## Text provided
- - - -

Lets start with some recent historical context. In the late 1960’s, with celebrity support from the Beatles and the Rolling Stones, Maharishi Mahesh Yogi attracted numerous followers of his Transcendental Meditation (TM) teachings. Drawing extensively on Hindu philosophy, mantras, and cosmology, TM made outlandish promises of supernatural powers to fee-paying meditation students. The initial enthusiasm of celebrities and others proved short lived and the Maharishi returned to India, a self-confessed failure. Nevertheless, from the 1980’s UK supporters argued that TM could be used for relaxation and stress relief and should therefore be available on the National Health Service (NHS). TM’s overt religious associations are one of the reasons why access to this as a public service has been denied.
Observers of popular mindfulness have noted clear parallels. The promotion of mindfulness in Western society closely followed that of TM: “translation into Western language and settings, popular recognition, adoption within scientific research in powerful institutions, and the use of sophisticated marketing public relations techniques”.1 The translation process started in the 19th Century, when Western orientalists began converting Buddhist writings into English. The Pali word for meditation in these texts was sati, with the equivalent, smṛti, in Sanskrit texts. The word ‘mindful’ was chosen to translate sati/smṛti into English.
From the 1970’s onward, a number of Western academics who had converted to Buddhism made efforts to adapt their understanding of sati meditation in order to apply it to the concerns of Western secular, rather than Eastern Buddhist society. The high-profile peace activism of Vietnamese Buddhist monk Thich Nhat Hahn, and the professional qualifications of Buddhist scientists and psychologists like Jack Kornfield, Joseph Goldstein, and Daniel Goleman gave mindfulness an intellectual credibility. The major breakthrough into mainstream medicine is credited to Jon Kabat-Zinn, an ordained Buddhist monk and associate of Thich Nhat Hahn, who presented meditation to secular health clinics in the late 1970’s as the ‘Mindfulness-Based Stress Reduction’ (MBSR) programme.

- - - -

## Given information
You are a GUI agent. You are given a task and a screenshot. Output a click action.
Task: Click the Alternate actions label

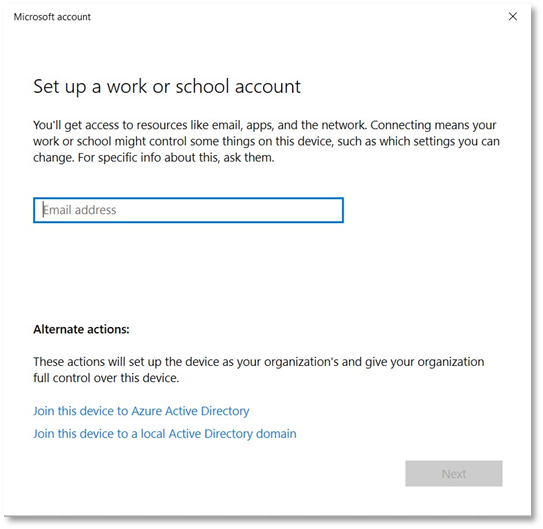[81, 329]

- - - -

## Apply what you read
1 > Decide whether each statement agrees with the text on mindfulness and Transcendental Meditation. Answer yes or no, and quote the words from the text that decide it.
(a) After the early enthusiasm faded, the Maharishi went back to India.
(b) In the translated texts, the Pali word for meditation was smṛti.
(c) Jon Kabat-Zinn brought meditation to secular health clinics in the late 1970s.
2 > Copy out the part of the text on mindfulness and Transcendental Meditation that starts at "From the 1970’s" and ends at "Reduction’ (MBSR) programme.".

## Task-by-task results
1 >
(a) Yes: "the Maharishi returned to India, a self-confessed failure."
(b) No: "The Pali word for meditation in these texts was sati, with the equivalent, smṛti, in Sanskrit texts."
(c) Yes: "who presented meditation to secular health clinics in the late 1970’s as the ‘Mindfulness-Based Stress Reduction’ (MBSR) programme."

2 >
From the 1970’s onward, a number of Western academics who had converted to Buddhism made efforts to adapt their understanding of sati meditation in order to apply it to the concerns of Western secular, rather than Eastern Buddhist society. The high-profile peace activism of Vietnamese Buddhist monk Thich Nhat Hahn, and the professional qualifications of Buddhist scientists and psychologists like Jack Kornfield, Joseph Goldstein, and Daniel Goleman gave mindfulness an intellectual credibility. The major breakthrough into mainstream medicine is credited to Jon Kabat-Zinn, an ordained Buddhist monk and associate of Thich Nhat Hahn, who presented meditation to secular health clinics in the late 1970’s as the ‘Mindfulness-Based Stress Reduction’ (MBSR) programme.